Papers may be written in whatever voice you choose :-)
Some journals might specify, but contra. @herring's answer, I don't recall any biomed journals requiring one or the other. Some "authorities" argue that this passive voice is less exciting or authentic. This is probably true in regular writing but makes methods sections a string of "I/We did X. Then we did Y. Then we did Z.", which is also jarring.
I suggest deciding based on what need to be emphasised in each sentence. Sometimes, the only important part of the sentence is the thing that was done. Use the passive voice there. For example, you might write something like:
After thawing, tissue samples were fixed in 4% PFC, dissolved in 1x PBS, for 15 minutes. They were then prepared for immunohistochemistry by washing them in 1x PBS (5 minutes), permeabilizing them (2X SSC for 5 minutes), and dehydrating them using a series of ethanol baths (70%, 95%, 99%, 100%; 5 minutes each).

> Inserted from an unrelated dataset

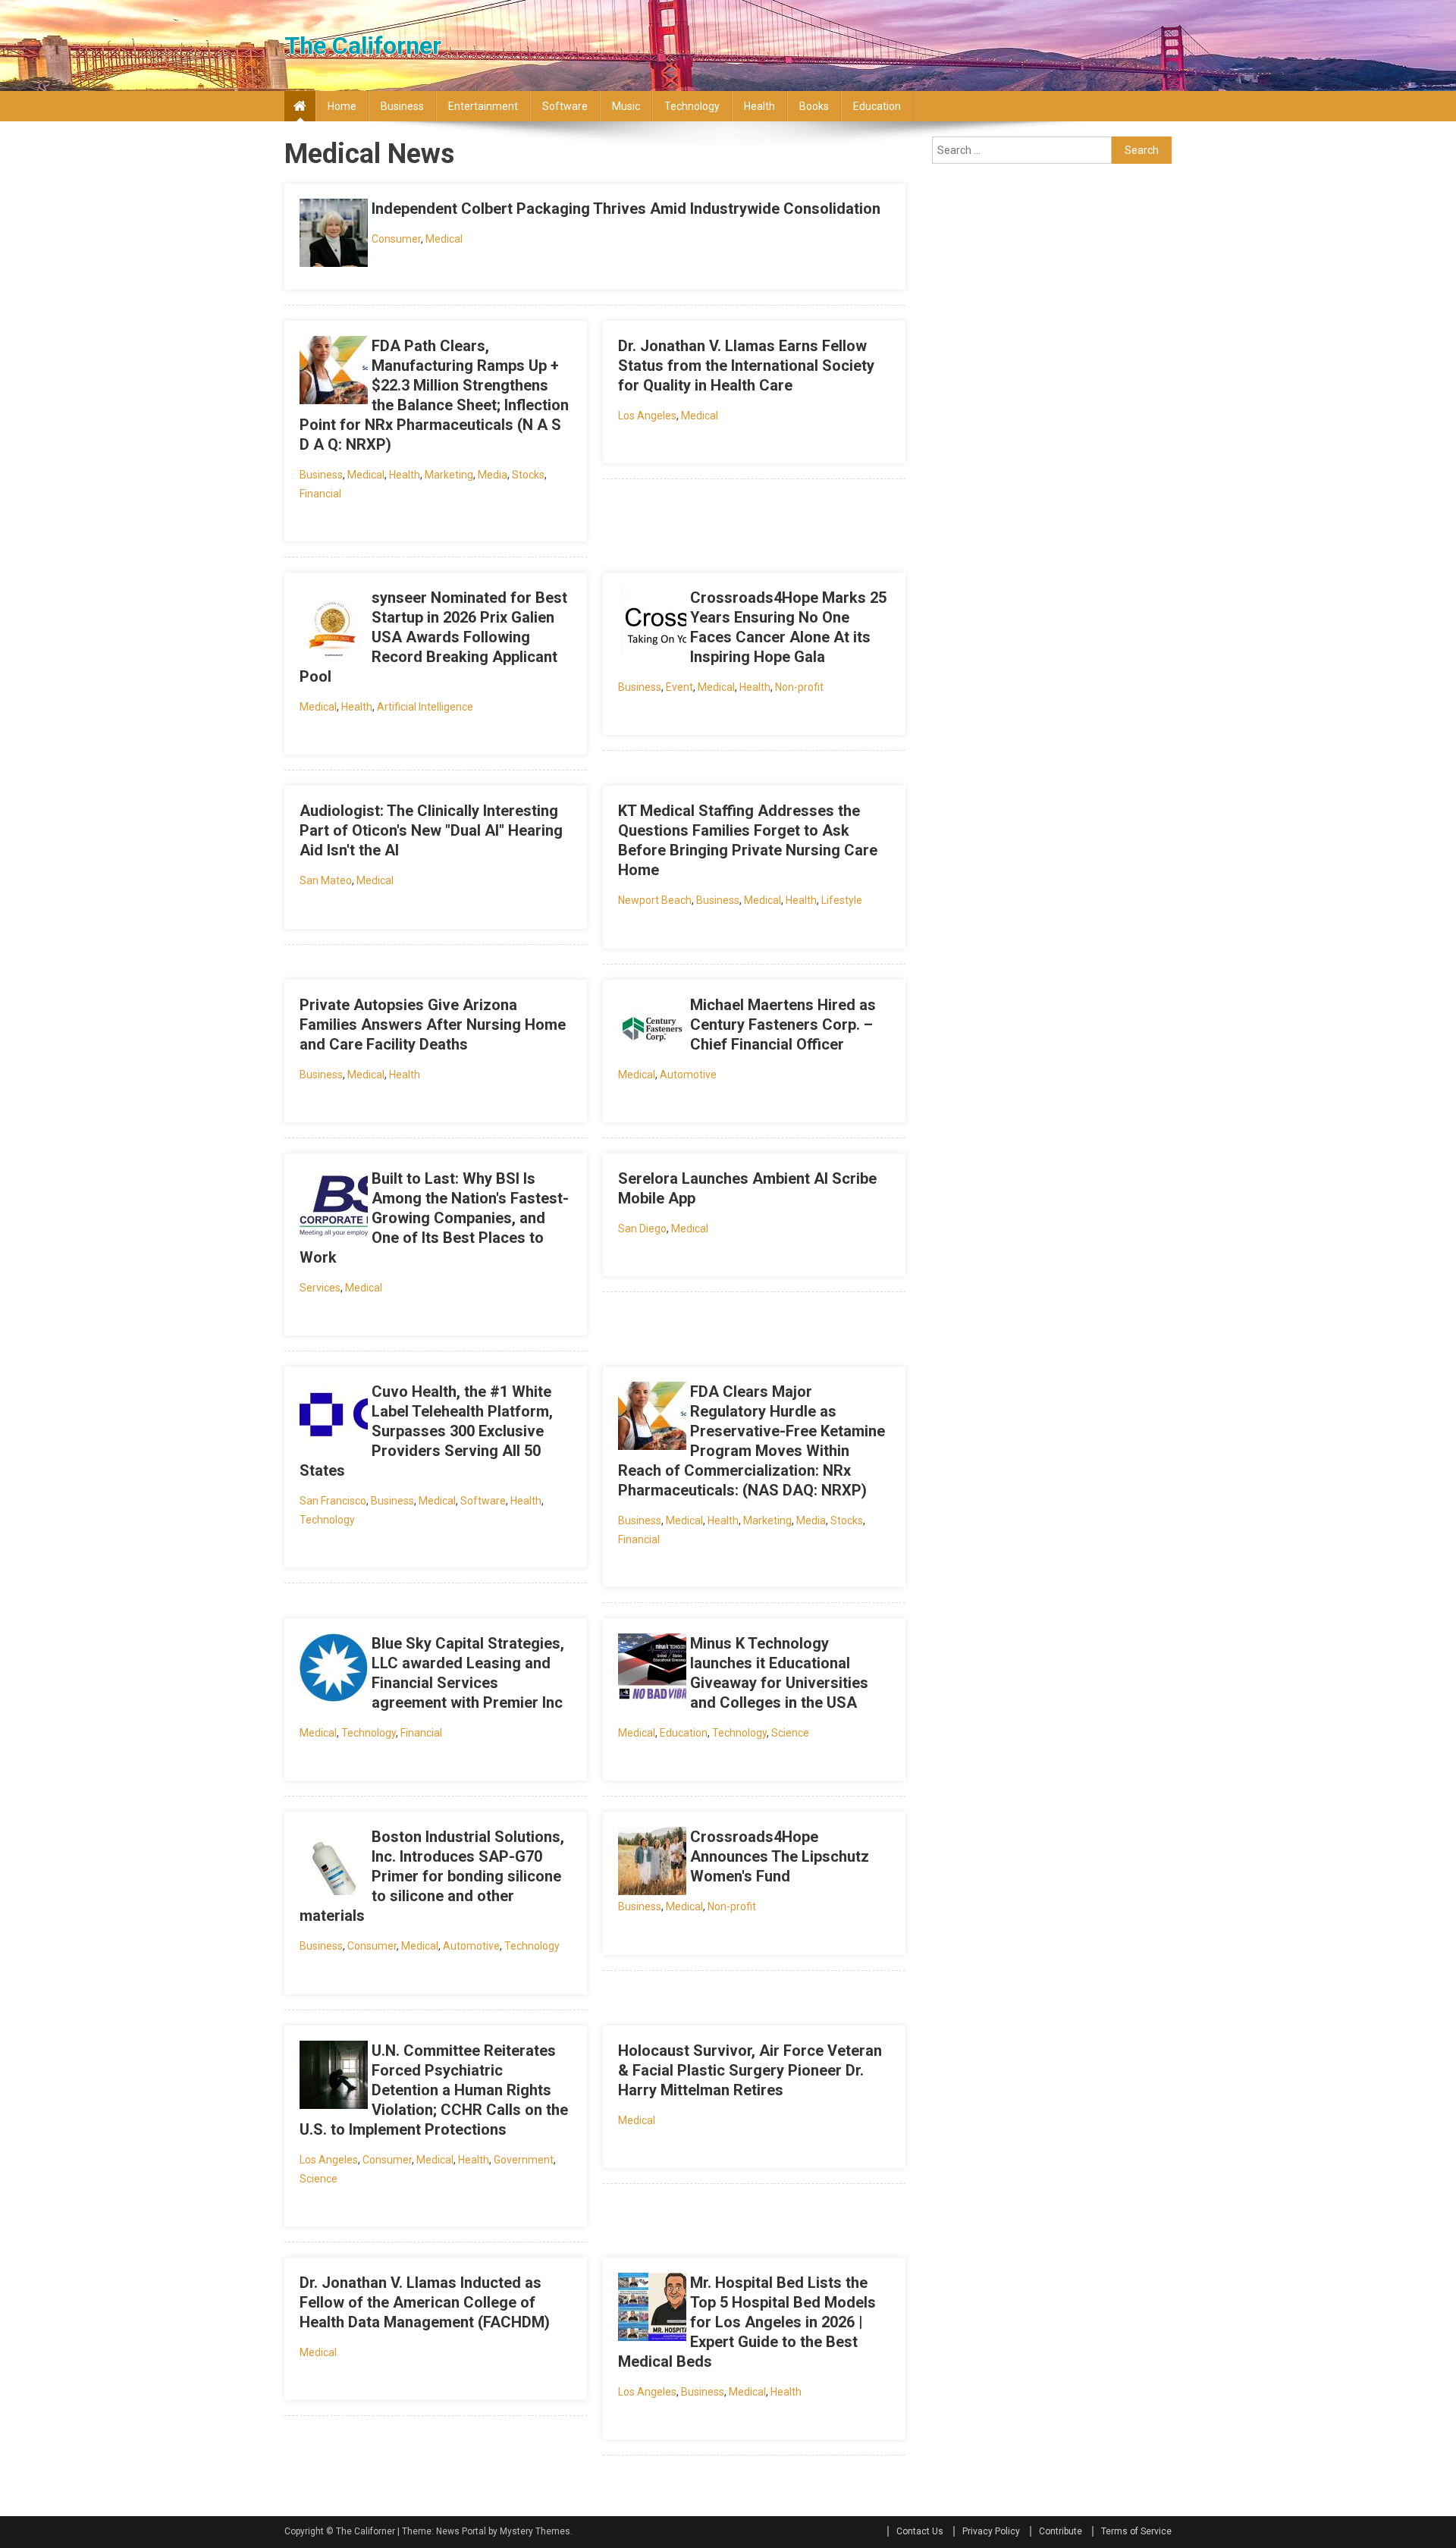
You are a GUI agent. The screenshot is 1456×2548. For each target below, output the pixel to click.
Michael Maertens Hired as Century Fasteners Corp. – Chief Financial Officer (783, 1024)
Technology (692, 106)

Here, no one really cares who processed the tissue samples--it could be the first author, it could be the last author, or it could even be a robot or an external company. The reader cares about what was done.
Other times, the identity of the do-er is more important. These cases call for the active voice. Consider something like this:
Other Folks et al. (2016) collected data from a broad sample of cells. However, we hypothesised that this effect only occurs in a specific subpopulation of dividing cells. To test this, we used.... "
Because the text compares your work with someone else's, the reader cares about who did what. The active voice emphasises this, but maybe steals a little thunder from the actual action.